▶ _GIVEN INFORMATION_:
________________________________________

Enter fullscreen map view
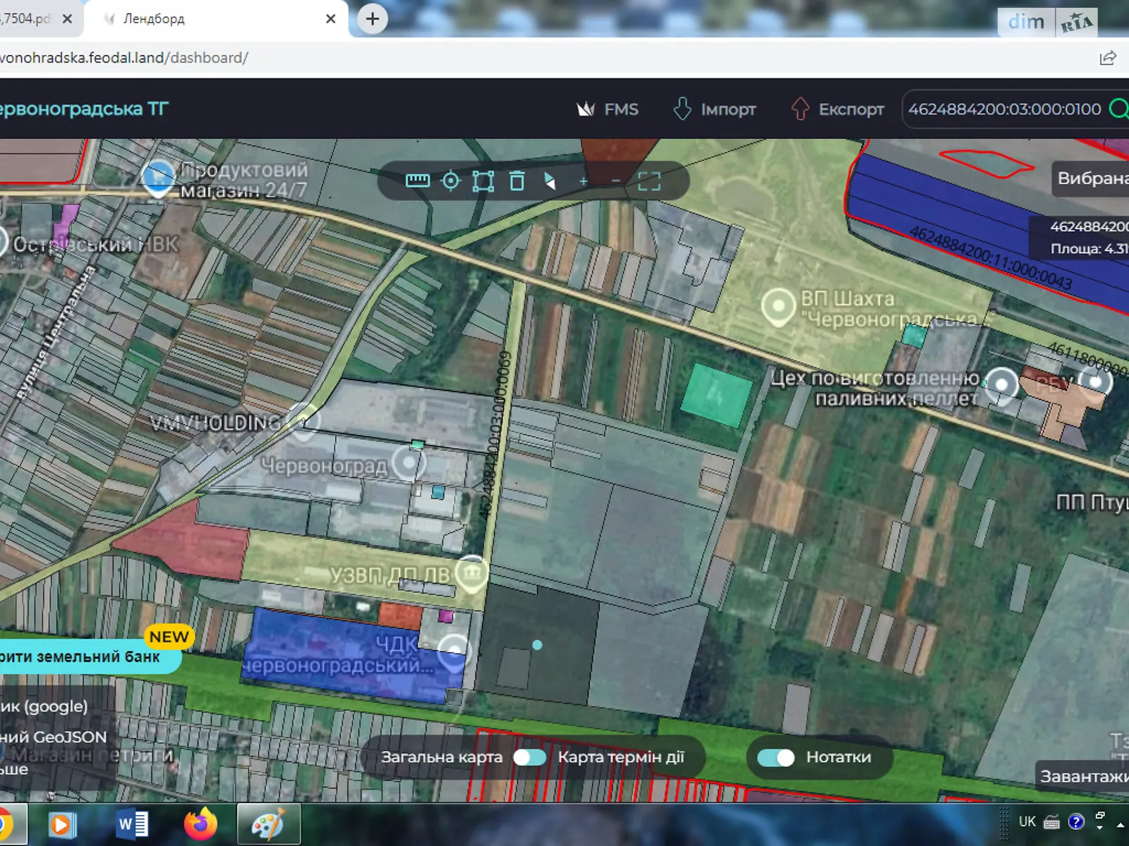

________________________________________

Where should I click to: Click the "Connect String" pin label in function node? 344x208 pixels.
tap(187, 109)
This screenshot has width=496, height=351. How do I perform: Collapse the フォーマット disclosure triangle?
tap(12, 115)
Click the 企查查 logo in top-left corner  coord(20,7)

________________________________________

▶ _WORK ORDER_: Could you transcribe the entries above word for word, from the line with "Where should I" down to the line with "Click the 企查查", keeping both?

▶ _TASK RESULT_:
Where should I click to: Click the "Connect String" pin label in function node? 344x208 pixels.
tap(187, 109)
This screenshot has width=496, height=351. How do I perform: Collapse the フォーマット disclosure triangle?
tap(12, 115)
Click the 企查查 logo in top-left corner  coord(20,7)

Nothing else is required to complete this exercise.